I can't quite put my finger on it, but I woke up this morning with a profound sadness. As I was praying, so many thoughts were running through my head. As I was trying to wake Justin up, frustration kept creeping in. As the kids were eating breakfast, tears just rolled down my cheeks. As I walked through the house, I felt...defeated.
I don't know how else to describe it.
I have so much to be thankful for, but still I feel helpless and alone.
As kids, we place so much value on what people think of us & if we are popular & what group we fit into & how many friends we have. As we get older, we realize that the number of friends that we have has decreased. After we are grown & get married, we learn then that the number of people we thought were friends has gotten even smaller. Then as our kids grow up & become involved in some many different activities, that number decreases yet again. Somehow we don't have the time that we used to. Somehow we don't have the energy needed to put into friendships & they slowly slip away.

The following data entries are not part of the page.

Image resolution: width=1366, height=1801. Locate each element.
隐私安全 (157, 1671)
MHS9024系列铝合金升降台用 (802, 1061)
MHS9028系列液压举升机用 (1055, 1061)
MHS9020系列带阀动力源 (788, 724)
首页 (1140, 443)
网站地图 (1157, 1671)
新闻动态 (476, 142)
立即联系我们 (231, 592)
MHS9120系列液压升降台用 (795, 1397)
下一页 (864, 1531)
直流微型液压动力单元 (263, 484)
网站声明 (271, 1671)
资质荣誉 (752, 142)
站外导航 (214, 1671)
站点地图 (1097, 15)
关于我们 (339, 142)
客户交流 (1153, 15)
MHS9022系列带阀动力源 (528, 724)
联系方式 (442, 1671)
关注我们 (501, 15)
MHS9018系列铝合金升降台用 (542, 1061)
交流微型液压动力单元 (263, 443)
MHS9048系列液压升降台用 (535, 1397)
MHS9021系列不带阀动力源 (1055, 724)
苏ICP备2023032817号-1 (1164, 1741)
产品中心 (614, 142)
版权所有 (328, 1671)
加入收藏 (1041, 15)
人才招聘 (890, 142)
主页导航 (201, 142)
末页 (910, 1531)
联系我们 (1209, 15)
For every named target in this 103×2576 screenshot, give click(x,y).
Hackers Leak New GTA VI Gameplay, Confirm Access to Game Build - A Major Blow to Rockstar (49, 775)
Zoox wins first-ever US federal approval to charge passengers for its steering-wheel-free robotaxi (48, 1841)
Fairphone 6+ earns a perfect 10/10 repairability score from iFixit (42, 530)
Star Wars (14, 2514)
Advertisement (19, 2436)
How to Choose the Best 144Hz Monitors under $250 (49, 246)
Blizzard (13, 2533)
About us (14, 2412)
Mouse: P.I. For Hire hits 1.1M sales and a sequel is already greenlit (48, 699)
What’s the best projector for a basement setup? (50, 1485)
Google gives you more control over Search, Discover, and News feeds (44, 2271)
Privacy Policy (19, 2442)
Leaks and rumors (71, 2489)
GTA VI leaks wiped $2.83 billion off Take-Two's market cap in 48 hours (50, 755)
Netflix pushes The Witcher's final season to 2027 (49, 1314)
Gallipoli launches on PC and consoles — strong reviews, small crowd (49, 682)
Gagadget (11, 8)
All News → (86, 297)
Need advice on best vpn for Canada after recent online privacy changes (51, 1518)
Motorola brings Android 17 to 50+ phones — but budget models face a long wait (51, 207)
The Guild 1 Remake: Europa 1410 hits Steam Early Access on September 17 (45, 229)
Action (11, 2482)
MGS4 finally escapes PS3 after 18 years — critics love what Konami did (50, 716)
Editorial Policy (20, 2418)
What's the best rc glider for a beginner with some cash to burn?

How many people do I really associate with that are my "friends"? I quit really confiding in most people several years ago. I have had far too many experiences where I thought someone was my friend, only to have them tuck tail & run when I needed them or to have them talk about me to the first person they saw after I left the room.
Most of the time, I'm ok with this, but for some reason this morning, it started to bother me. I miss having someone to confide in. I miss having someone drop by whenever. I miss phone call out of the blue just to say hi.
I know that the bible says in Proverbs 18:24 "A man that hath friends must shew himself friendly: and there is a friend that sticketh closer than a brother."
I know that God is there to listen to me whenever I need Him, but sometimes I need to hear an audible voice as well.
I have realized that through it all, man will let you down, friends will let you down, & you will let yourself down more times than you can ever count. God will never let us down. BY THE GRACE OF GOD, I AM WHAT I AM!